**Provided passage**
The search for a cure, or even a less-complicated treatment, is still on a long road to its goal.

November 07, 2011|By Eryn Brown, Los Angeles Times

"We have not regenerated the intricate mechanisms that regulate the levels of secretions," says Matthias Hebrok, director of the UC San Francisco Diabetes Center. "Beta cells are like a Porsche — an amazing, calibrated machine. What we've made is more like a Volkswagen Beetle."

Another major problem facing a cure in humans is the issue of autoimmunity — the problem that causes Type 1 diabetes in the first place. "Even if we are able to generate beta cells from stem cells, if you put them into a patient with Type 1 diabetes, they'll be eliminated quickly, because the immune system is primed to destroy those cells," Hebrok says.

Currently, physicians combat autoimmune responses with anti-rejection drugs. In the future, immunologists hope to figure out ways to specifically interfere with the interaction of the immune system and beta cells.

Another approach to the autoimmune problem is being tested by ViaCyte. The company is working on an embryonic stem cell-based therapy that will enclose beta-cell precursors inside a membrane envelope, then implant them under a diabetic patient's skin. The pouch will allow insulin to flow out of it, into a patient's bloodstream, but won't allow cells of the immune system to get in and attack the implant (or allow rogue cancers from the transplant, should they arise, to escape into the recipient's body).

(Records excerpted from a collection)

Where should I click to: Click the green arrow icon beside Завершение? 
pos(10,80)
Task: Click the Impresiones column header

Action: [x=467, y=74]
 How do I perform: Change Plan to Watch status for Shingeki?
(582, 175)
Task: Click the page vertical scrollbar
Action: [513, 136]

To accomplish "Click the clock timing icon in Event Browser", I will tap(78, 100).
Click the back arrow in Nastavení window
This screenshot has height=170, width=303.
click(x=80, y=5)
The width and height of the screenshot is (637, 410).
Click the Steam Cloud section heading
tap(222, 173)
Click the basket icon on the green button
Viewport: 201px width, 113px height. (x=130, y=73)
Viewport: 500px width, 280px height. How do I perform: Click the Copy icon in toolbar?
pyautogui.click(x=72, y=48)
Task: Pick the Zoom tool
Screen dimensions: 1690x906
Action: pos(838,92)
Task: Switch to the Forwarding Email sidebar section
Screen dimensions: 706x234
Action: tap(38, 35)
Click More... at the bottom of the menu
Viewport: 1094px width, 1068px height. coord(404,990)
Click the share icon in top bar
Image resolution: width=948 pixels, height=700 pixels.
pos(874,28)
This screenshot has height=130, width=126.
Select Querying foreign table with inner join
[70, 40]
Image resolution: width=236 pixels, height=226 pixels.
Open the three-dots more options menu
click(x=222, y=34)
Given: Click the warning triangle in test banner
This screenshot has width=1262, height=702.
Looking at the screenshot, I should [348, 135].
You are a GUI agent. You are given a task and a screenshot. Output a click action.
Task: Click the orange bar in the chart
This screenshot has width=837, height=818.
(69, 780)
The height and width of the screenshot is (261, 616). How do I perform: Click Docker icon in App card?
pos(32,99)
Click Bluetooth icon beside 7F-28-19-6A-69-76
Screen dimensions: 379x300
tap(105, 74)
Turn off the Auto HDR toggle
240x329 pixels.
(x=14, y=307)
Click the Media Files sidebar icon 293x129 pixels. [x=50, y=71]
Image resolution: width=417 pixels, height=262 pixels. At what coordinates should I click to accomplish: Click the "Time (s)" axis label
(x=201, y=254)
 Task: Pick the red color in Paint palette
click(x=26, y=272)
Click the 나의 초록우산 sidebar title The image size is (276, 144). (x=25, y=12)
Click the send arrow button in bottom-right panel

**About this task**
Could you extend the diabetes article, picking up right after its final sentence? The data are separate material, apart from the diabetes article.

**Output below**
Finally, diabetes researchers face the same challenges as any other scientists working with stem cells: They need to figure out how to produce large numbers of the beta cells and make sure they're safe and stable.

Over the long term, the best solution would probably be to study how stem cells generate beta cells to figure out how to teach a patient's body to regrow islets for itself from stem cells, and possibly even other types of cells, already in the body, Firpo says. "We could have stem cell therapies that don't actually involve a stem cell being transplanted into a person."

Weir, Firpo and Hebrok all say they can't predict when stem cell therapies for diabetes might become available.

Hebrok adds that he isn't discouraged, though. "To be honest, I think we're amazingly fast. When I started in 1996, we really had no idea" how to produce beta cells, he says. "What we've learned in the past decade and a half is truly amazing."

Still, the pace of progress can seem unbearably slow to some. The soonest ViaCyte's technology would begin human trials would be 2013. Other proposed cures won't be ready for testing until even further in the future.

"There was too much hype for this type of technology. There are no shortcuts in this kind of research," says Dr. Camillo Ricordi, an islet cell transplantation expert at the University of Miami Diabetes Research Institute.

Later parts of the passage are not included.